■ Soal Latihan:
1/ Jawab pertanyaan berikut berdasarkan kutipan tentang zaman mogok di Yogyakarta.
(a) Pada dekade 1920-1930-an, industri gula di Jawa menjadi nomor berapa terbesar, dan setelah negara mana?
(b) Gelar apa yang diberikan kepada Raden Mas Soerjapranata?
(c) Imam siapa yang disebut sudah merasakan kecurigaan dan kebencian rakyat terhadap 'orang kulit putih' pada medio abad ke-19?
2/ Kembalikan bagian kutipan tentang zaman mogok di Yogyakarta yang dimulai dari "Inilah gambaran ‘tanah" dan berakhir pada "yang mereka lakukan?", tanpa mengubah apa pun.
3/ Tuliskan lanjutan kutipan tentang zaman mogok di Yogyakarta, mulai setelah kalimat terakhirnya.

■ Kutipan Bacaan:
Dekade 1920-1930-an itu juga merupakan kejayaan industri gula di Jawa, yang menjadi nomor dua terbesar setelah Kuba, menggeser Brasil (G. Roger Knight, 2013). Namun, bersamaan dengan itu, wilayah Yogyakarta pun menjadi pusat gerakan protes dan pemogokan para pekerja pabrik dan petani tebu, yang menjadi miskin karena kehilangan tanah, serta adanya ketidakadilan upah antara pekerja Eropa atau Cina dengan pekerja bumi-putera (Selo Soemardjan, 1962; Djoko Utomo, 1983). Dekade itu pun menjadi ‘an age of strikes’, ‘sebuah zaman mogok’ (Takashi Shiraishi, 1990), yang di wilayah Yogyakarta digerakkan oleh Pahlawan Nasional, Raden Mas Soerjapranata (1871-1959), yang ‘digelari’ De Stakingskoning, ‘Raja Mogok’. Bersama dengan para buruh, melalui Personeel Fabrieks-Bond (Perserikatan Personel Pabrik), bangsawan Pakualaman ini banyak memimpin aksi mogok (Bambang Sukawati, 1983; I. Tedjasukmana, 2008).

Inilah gambaran ‘tanah penuh semak duri’ yang ditemui oleh para imam perintis paroki Sedayu: perbedaan dan diskriminasi antar kelas, kecurigaan dan kebencian rakyat dengan ‘orang kulit putih’—yang sudah dirasakan oleh Rm. JB Palinckx SJ pada medio abad ke-19–, eksploatasi fisik, kemelaratan fisik dan rohani, serta tidak adanya pendidikan. Lalu, apa yang mereka lakukan?

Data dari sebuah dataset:
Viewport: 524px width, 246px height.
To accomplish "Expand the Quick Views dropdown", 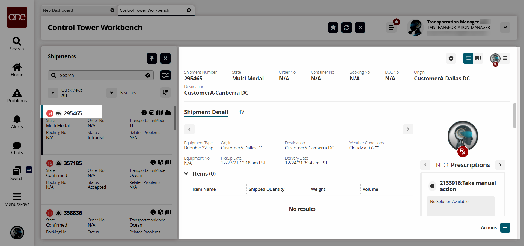I will point(53,93).
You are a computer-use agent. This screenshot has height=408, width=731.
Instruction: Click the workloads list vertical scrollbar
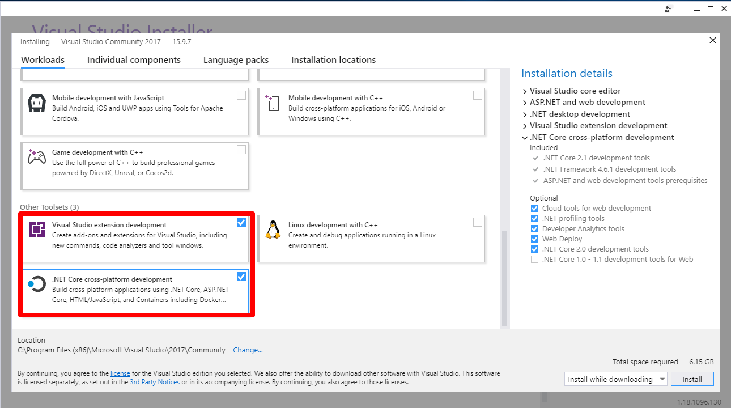(x=504, y=278)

■ Jawaban Tiap Soal:
1/
(a) Nomor dua terbesar, setelah Kuba.
(b) De Stakingskoning, 'Raja Mogok'.
(c) Rm. JB Palinckx SJ.

2/
Inilah gambaran ‘tanah penuh semak duri’ yang ditemui oleh para imam perintis paroki Sedayu: perbedaan dan diskriminasi antar kelas, kecurigaan dan kebencian rakyat dengan ‘orang kulit putih’—yang sudah dirasakan oleh Rm. JB Palinckx SJ pada medio abad ke-19–, eksploatasi fisik, kemelaratan fisik dan rohani, serta tidak adanya pendidikan. Lalu, apa yang mereka lakukan?

3/
 Dari Pendidikan ke Kunjungan Pastoral  

Pendekatan pertama kepada masyarakat Sedayu dilakukan oleh RP. Reksoatmadja SJ. pada 1923, yang datang dari Yogyakarta. Baru pada th. 1925, ia bersama Romo Strater, SJ, dan seorang kategis Jawa, Joseph Poerwodiwiryo, mulai memberi pelajaran agama Katolik kepada warga; jumlah muridnya 25 orang (lih. Sejarah Gereja Sedayu dalam https://parokisedayu.org/profil.php?id=1).

Semangat pendidikan dari Romo van Lith, kemudian menggerakkan kedua imam itu untuk mendirikan Volkschool/Sekolah Desa Tiga Tahun, untuk belajar  ‘baca-tulis-hitung’ di Nglahar-Tiwir dan Kaliduren, serta sebuah Vervolkschool (untuk lulusan terbaik Volkschool). Modal literasi dan komunikasi pun, mulai dibangun. Ini merupakan cita-cita Romo van Lith, yang menurut pernyataan salah satu muridnya pada 1921, Romo van Lith itu “tradjangé moeng ngarah soepaya bangsa djawa madjoe, lan moenggah drajadé” [Terjangan (atau tindakan keras) beliau itu hanya bertujuan agar bangsa Jawa maju, dan derajatnya naik’] (Fl. Hasto Rosariyanto, SJ, 1997).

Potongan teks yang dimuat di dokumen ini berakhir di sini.